Citizens spokesman Michael Peltier said Citizens is held to a policy premium increase of 12% annually, and increases are subject to state approval.

Although California and Louisiana are facing rocketing insurance costs as well, according to First Street Foundation’s data, Eby said, “Florida has the biggest problem.”

The nonprofit examined the number of policies Citizens holds in Florida going back to 2017, when Citizens held roughly 500,000 policies. Eby noted that increased over time, and dramatically grew in 2021 as private insurance companies began to pull out of the state. After Ian, it shot up once again.

Citizens currently holds 1.5 million policies in force, and, Peltier said, expects that to increase to 1.7 million by the end of 2023.

“The major insurance companies have all been pulling out of Florida, leaving Citizens the largest insurer in the state,” said Eby. “The insurance company of last resort, the very last one that you want to go to for your insurance, is now the insurer for the entire state.”

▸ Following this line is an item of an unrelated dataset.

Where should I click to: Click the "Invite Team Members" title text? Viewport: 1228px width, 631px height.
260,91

County Citizens Policies in Force (07/2023) Citizens Average Premium (07/2023) Average Homeowners Insurance Across County
Duval 24,503 $1,790.81 $1,168
Leon 4,433 $1,229.12 $1,185
Collier 13,594 $5,489.82 $1,645
Lee 38,716 $2,626.48 $1,168
Palm Beach 132,811 $851.61 $1,514
Sarasota 33,399 $2,940.27 $1,445
Escambia 13,085 $3,241.48 $1,153
Information provided by First Street Foundation

How to avoid risk?

Many residents are feeling pain upon reception of their homeowner’s insurance bills, but have yet to translate that to loss of equity, Porter said.

“When you go to sell it, that’s when the property devaluation becomes realized – at the closing table,” Porter said. But even those who hang on to their homes may feel it the next time Florida gets hit by another major weather event like Ian, he cautioned.

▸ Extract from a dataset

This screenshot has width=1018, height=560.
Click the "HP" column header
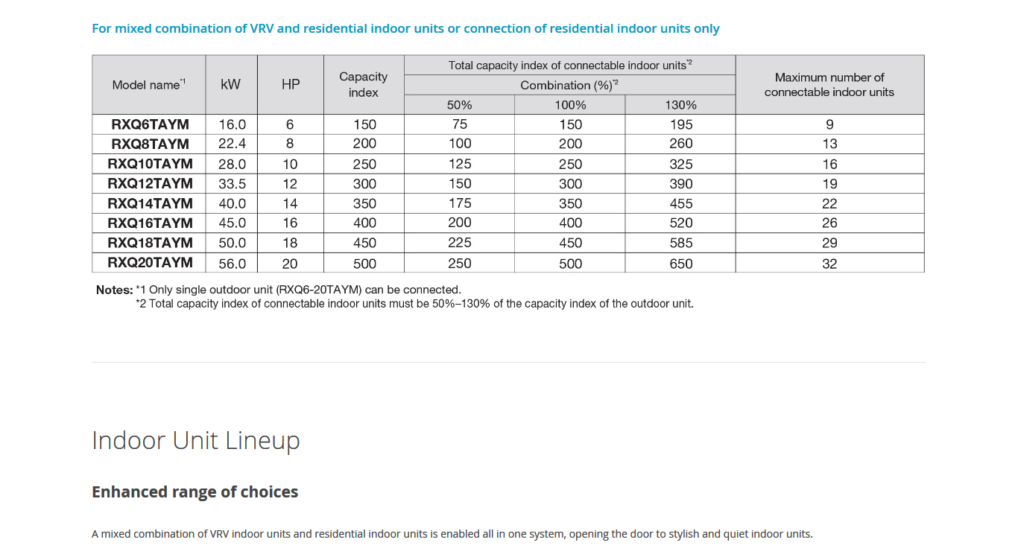click(x=291, y=85)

Then, he said, taxpayers will be the ones hurting.

“At some point, the amount of exposure on Citizens is too much, relative to its premiums,” said Porter. “If it’s not accounted for properly there has to be some kind of a subsidy from Florida taxpayers one way or another.

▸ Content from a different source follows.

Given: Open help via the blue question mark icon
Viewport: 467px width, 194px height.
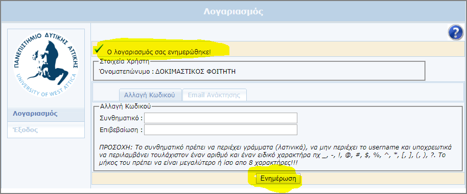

Eventually, Porter predicted, “the state of Florida is going to have to ask the federal government for a bailout if they if they end up getting hit by a disaster that empties the coffers.”

According to Peltier, Citizens has a number of backstops to keep itself solvent. First, he said, if the state-created nonprofit goes through its premium-driven surplus, like all other insurers in the state it has access to the Florida hurricane catastrophe fund. It also purchases reinsurance to cover the possibility that the catastrophe fund is exhausted. Finally, Peltier said, Citizens is required by law to levy assessments on policyholders to make up any deficits.

Can Florida – and other states with gentrifying coasts – claw back parts of its gentle coastline for lower-income residents? If so, how?

To that, Taylor had an answer: dedicated partnerships between state and federal governments, as well as insurance and reinsurance agencies.

“Insurers and reinsurers can play a really important role in helping to make sure knowledge (on how to protect your home from things like hurricane-force winds) is taken up in things like building codes (and) insurance regulation,” Taylor said.

Still, in some areas, upgraded building codes are speeding up coastal gentrification as it has become too expensive for low-income or middle-class earners to rebuild to code.

“There are ways that insurance can make risks visible and help identify appropriate ways to reduce them that are cost-effective,” said Taylor, citing discounts for policyholders who implement windstorm risk reduction or add on flood policies. Furthermore, they said providing different types of capital to communities facing climate disasters – such as the catastrophe bond New York’s MTA issued after Hurricane Sandy flooded its infrastructure – can protect homeowners or the community as a whole against future damage by making available the funds to clean up and rebuild.

Finally, these companies have key knowledge and lines of communication with people they can utilize to help policyholders be aware of risk.  

“A lot of damages can be averted if people understand in advance what to do, and take steps to mitigate the risk,” they said.

Still, they added, “there’s a lot of interdependencies, there’s a lot of uncertainties.”